### Source material
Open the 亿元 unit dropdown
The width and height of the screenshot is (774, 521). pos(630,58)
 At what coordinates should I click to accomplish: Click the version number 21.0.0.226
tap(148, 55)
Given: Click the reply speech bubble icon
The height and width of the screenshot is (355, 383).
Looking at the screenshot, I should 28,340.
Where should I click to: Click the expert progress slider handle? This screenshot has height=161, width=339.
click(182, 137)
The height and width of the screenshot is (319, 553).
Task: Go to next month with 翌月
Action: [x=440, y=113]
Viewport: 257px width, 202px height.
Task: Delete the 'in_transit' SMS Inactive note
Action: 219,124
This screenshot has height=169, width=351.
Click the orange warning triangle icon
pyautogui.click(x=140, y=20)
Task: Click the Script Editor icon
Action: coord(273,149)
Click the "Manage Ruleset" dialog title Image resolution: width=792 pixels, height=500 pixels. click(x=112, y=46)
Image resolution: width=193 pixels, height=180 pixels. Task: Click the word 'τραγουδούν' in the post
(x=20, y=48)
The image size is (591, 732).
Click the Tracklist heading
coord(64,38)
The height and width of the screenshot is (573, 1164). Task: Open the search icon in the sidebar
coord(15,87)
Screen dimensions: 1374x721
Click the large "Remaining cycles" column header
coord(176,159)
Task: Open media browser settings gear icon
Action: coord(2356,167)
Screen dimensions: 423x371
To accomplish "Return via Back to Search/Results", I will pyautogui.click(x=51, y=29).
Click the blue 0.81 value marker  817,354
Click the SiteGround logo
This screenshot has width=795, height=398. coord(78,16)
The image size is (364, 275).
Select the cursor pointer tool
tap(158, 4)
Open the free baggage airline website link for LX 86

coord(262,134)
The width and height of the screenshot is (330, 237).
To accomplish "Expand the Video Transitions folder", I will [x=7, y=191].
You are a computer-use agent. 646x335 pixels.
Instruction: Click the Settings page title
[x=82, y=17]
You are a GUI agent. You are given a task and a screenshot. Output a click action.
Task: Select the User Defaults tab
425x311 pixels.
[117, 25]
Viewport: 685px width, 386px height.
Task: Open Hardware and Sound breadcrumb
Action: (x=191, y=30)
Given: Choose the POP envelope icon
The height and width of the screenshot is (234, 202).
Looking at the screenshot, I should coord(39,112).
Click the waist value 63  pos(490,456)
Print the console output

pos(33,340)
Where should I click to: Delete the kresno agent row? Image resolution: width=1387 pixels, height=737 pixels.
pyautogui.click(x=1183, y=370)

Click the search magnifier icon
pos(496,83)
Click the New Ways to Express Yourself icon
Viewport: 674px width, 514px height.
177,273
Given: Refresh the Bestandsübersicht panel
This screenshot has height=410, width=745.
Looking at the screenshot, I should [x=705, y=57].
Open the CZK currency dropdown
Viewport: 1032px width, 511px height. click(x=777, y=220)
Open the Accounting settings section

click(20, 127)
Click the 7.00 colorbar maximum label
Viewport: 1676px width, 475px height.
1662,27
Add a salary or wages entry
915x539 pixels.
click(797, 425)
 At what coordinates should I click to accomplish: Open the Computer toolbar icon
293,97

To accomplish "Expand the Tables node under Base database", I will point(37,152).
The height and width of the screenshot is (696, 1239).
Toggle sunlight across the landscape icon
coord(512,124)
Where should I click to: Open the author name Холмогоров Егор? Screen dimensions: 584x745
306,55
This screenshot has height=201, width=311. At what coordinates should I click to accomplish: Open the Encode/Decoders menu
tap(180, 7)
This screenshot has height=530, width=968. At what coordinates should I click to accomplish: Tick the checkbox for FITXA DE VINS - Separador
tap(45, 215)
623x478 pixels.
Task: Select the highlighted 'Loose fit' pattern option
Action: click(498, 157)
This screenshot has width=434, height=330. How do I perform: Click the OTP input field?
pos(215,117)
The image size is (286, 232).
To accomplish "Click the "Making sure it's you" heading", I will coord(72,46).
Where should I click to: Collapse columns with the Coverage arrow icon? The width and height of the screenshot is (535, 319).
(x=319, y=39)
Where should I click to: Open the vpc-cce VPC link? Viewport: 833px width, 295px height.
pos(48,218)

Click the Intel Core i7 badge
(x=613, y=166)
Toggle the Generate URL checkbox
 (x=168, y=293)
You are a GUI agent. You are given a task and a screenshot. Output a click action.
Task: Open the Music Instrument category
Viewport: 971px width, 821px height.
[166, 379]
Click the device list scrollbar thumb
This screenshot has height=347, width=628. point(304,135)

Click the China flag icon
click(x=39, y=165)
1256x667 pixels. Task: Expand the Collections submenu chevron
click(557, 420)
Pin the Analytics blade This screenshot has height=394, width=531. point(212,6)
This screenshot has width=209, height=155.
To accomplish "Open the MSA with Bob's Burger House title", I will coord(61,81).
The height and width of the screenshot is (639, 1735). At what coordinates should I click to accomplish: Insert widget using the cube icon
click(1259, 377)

### Problem requirements
Every one of the entries must be printed exactly.

### Result of this exercise
Open the 亿元 unit dropdown
The width and height of the screenshot is (774, 521). pos(630,58)
 At what coordinates should I click to accomplish: Click the version number 21.0.0.226
tap(148, 55)
Given: Click the reply speech bubble icon
The height and width of the screenshot is (355, 383).
Looking at the screenshot, I should 28,340.
Where should I click to: Click the expert progress slider handle? This screenshot has height=161, width=339.
click(182, 137)
The height and width of the screenshot is (319, 553).
Task: Go to next month with 翌月
Action: [x=440, y=113]
Viewport: 257px width, 202px height.
Task: Delete the 'in_transit' SMS Inactive note
Action: 219,124
This screenshot has height=169, width=351.
Click the orange warning triangle icon
pyautogui.click(x=140, y=20)
Task: Click the Script Editor icon
Action: coord(273,149)
Click the "Manage Ruleset" dialog title Image resolution: width=792 pixels, height=500 pixels. click(x=112, y=46)
Image resolution: width=193 pixels, height=180 pixels. Task: Click the word 'τραγουδούν' in the post
(x=20, y=48)
The image size is (591, 732).
Click the Tracklist heading
coord(64,38)
The height and width of the screenshot is (573, 1164). Task: Open the search icon in the sidebar
coord(15,87)
Screen dimensions: 1374x721
Click the large "Remaining cycles" column header
coord(176,159)
Task: Open media browser settings gear icon
Action: coord(2356,167)
Screen dimensions: 423x371
To accomplish "Return via Back to Search/Results", I will pyautogui.click(x=51, y=29).
Click the blue 0.81 value marker  817,354
Click the SiteGround logo
This screenshot has width=795, height=398. coord(78,16)
The image size is (364, 275).
Select the cursor pointer tool
tap(158, 4)
Open the free baggage airline website link for LX 86

coord(262,134)
The width and height of the screenshot is (330, 237).
To accomplish "Expand the Video Transitions folder", I will [x=7, y=191].
You are a computer-use agent. 646x335 pixels.
Instruction: Click the Settings page title
[x=82, y=17]
You are a GUI agent. You are given a task and a screenshot. Output a click action.
Task: Select the User Defaults tab
425x311 pixels.
[117, 25]
Viewport: 685px width, 386px height.
Task: Open Hardware and Sound breadcrumb
Action: (x=191, y=30)
Given: Choose the POP envelope icon
The height and width of the screenshot is (234, 202).
Looking at the screenshot, I should coord(39,112).
Click the waist value 63  pos(490,456)
Print the console output

pos(33,340)
Where should I click to: Delete the kresno agent row? Image resolution: width=1387 pixels, height=737 pixels.
pyautogui.click(x=1183, y=370)

Click the search magnifier icon
pos(496,83)
Click the New Ways to Express Yourself icon
Viewport: 674px width, 514px height.
177,273
Given: Refresh the Bestandsübersicht panel
This screenshot has height=410, width=745.
Looking at the screenshot, I should [x=705, y=57].
Open the CZK currency dropdown
Viewport: 1032px width, 511px height. click(x=777, y=220)
Open the Accounting settings section

click(20, 127)
Click the 7.00 colorbar maximum label
Viewport: 1676px width, 475px height.
1662,27
Add a salary or wages entry
915x539 pixels.
click(797, 425)
 At what coordinates should I click to accomplish: Open the Computer toolbar icon
293,97

To accomplish "Expand the Tables node under Base database", I will point(37,152).
The height and width of the screenshot is (696, 1239).
Toggle sunlight across the landscape icon
coord(512,124)
Where should I click to: Open the author name Холмогоров Егор? Screen dimensions: 584x745
306,55
This screenshot has height=201, width=311. At what coordinates should I click to accomplish: Open the Encode/Decoders menu
tap(180, 7)
This screenshot has height=530, width=968. At what coordinates should I click to accomplish: Tick the checkbox for FITXA DE VINS - Separador
tap(45, 215)
623x478 pixels.
Task: Select the highlighted 'Loose fit' pattern option
Action: click(498, 157)
This screenshot has width=434, height=330. How do I perform: Click the OTP input field?
pos(215,117)
The image size is (286, 232).
To accomplish "Click the "Making sure it's you" heading", I will coord(72,46).
Where should I click to: Collapse columns with the Coverage arrow icon? The width and height of the screenshot is (535, 319).
(x=319, y=39)
Where should I click to: Open the vpc-cce VPC link? Viewport: 833px width, 295px height.
pos(48,218)

Click the Intel Core i7 badge
(x=613, y=166)
Toggle the Generate URL checkbox
 (x=168, y=293)
You are a GUI agent. You are given a task and a screenshot. Output a click action.
Task: Open the Music Instrument category
Viewport: 971px width, 821px height.
[166, 379]
Click the device list scrollbar thumb
This screenshot has height=347, width=628. point(304,135)

Click the China flag icon
click(x=39, y=165)
1256x667 pixels. Task: Expand the Collections submenu chevron
click(557, 420)
Pin the Analytics blade This screenshot has height=394, width=531. point(212,6)
This screenshot has width=209, height=155.
To accomplish "Open the MSA with Bob's Burger House title", I will coord(61,81).
The height and width of the screenshot is (639, 1735). At what coordinates should I click to accomplish: Insert widget using the cube icon
click(1259, 377)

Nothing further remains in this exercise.